I’ve heard people call those of us in the prime of our lives the “sandwich generation.”  I think this originally was coined to express the challenges of middle-aged people who simultaneously were raising their children and beginning to offer support and care to their aging parents.  I’ve been thinking about this sandwich thing recently; and I’ve decided that I am in the club sandwich category.  With my 61st birthday quickly approaching, I am parenting a grandchild.  Although one of my own children has reached forty, the youngest is just entering her last semester of college.  At the same time that I am enjoying the little ones as they arrive to complete the next generation, I still am actively involved in the hubbub of homework and sports and sleepovers with friends.  Two days before my own birthday, my father will be 89.  He is struggling to maintain his dignity as it becomes more and more difficult for him to remember words and names and the medications he is supposed to take.  He is fighting with all his might and confusion to continue to be — in his mind — the sole caregiver for my mother, his wife of 67 years; and he is losing the battle.  My sisters are doing the legwork on the front lines of the battle to move Mom and Dad to assisted living.  I am the radio operator who intercepts some of the garbled communications between the two sides as the battle of love and concern being waged leaves Dad feeling confused, vulnerable, and under assault.  ”I think this place will be good,” he tells me, “but if it isn’t I’ll be ready to ‘pop’ anyone who gives me trouble.”

As I listened to him on the phone last night, I found myself saying, “you know, Dad, it isn’t one place or another that makes you happy; you have to carry happiness with you and let it grow wherever you are.”  But I know that any change to Dad’s routine, the one he has relied on to keep his life independent for so long, will seem impossible.  It will take time and patience for him to adjust to a new home.  Dad feels the limitations of time more sharply each day — and don’t even ask about patience, or I might have to “pop” you!  Still, I will continue to communicate with him about choosing to be happy and hope that the day will come when he finds some new routines that restore peace to his life.
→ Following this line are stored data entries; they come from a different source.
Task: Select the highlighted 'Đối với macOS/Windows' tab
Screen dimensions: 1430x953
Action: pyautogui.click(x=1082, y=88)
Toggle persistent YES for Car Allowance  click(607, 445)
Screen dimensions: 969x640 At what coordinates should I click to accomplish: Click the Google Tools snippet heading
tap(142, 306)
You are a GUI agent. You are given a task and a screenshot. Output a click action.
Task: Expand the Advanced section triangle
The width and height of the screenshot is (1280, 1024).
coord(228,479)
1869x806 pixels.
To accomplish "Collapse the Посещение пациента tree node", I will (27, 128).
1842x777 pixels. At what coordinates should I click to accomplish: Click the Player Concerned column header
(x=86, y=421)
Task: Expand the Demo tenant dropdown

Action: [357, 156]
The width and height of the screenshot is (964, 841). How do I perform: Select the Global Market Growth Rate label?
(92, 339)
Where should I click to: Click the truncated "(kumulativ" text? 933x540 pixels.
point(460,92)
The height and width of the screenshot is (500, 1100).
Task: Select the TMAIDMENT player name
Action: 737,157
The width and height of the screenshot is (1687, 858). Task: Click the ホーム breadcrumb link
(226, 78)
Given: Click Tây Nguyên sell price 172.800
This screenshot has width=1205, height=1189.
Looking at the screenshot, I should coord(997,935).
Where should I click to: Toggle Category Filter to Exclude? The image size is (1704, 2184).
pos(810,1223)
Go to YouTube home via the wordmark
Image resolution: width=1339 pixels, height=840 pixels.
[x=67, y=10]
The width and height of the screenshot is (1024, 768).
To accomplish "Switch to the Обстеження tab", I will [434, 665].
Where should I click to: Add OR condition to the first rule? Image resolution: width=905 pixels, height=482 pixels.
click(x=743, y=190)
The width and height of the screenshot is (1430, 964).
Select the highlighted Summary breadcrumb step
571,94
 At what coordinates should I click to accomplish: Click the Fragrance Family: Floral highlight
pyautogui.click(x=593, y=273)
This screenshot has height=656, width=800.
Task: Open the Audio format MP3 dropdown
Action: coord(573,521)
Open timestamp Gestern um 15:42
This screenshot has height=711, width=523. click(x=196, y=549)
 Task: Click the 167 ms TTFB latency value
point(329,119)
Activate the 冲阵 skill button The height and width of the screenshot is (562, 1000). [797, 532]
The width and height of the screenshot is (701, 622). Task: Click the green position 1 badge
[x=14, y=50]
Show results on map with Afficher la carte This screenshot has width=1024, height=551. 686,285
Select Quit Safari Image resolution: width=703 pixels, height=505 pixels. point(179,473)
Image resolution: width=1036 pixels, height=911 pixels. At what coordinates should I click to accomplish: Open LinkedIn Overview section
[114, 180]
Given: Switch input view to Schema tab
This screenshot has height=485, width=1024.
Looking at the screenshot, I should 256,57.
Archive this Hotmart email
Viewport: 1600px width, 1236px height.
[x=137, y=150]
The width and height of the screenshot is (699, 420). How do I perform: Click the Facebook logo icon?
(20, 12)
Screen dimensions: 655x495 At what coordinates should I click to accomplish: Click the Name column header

It really is all about choices, you know.  None of us is without stress.  What we need to do is make our choices and then be about growing our happiness — not separate from the stresses of life, but right in the middle of them.  One of my children has made some choices that have not worked well for her.  Today she will make a new choice that should lead her in a direction toward healing and maybe even some happiness.  Will it be easy?  Probably not.  Will it be stress-free?  Not likely.  Will it be the lettuce in my club sandwich?  I’d like romaine, please.  But today I will choose to grow happiness right where I am.  It’s all about choices, you know.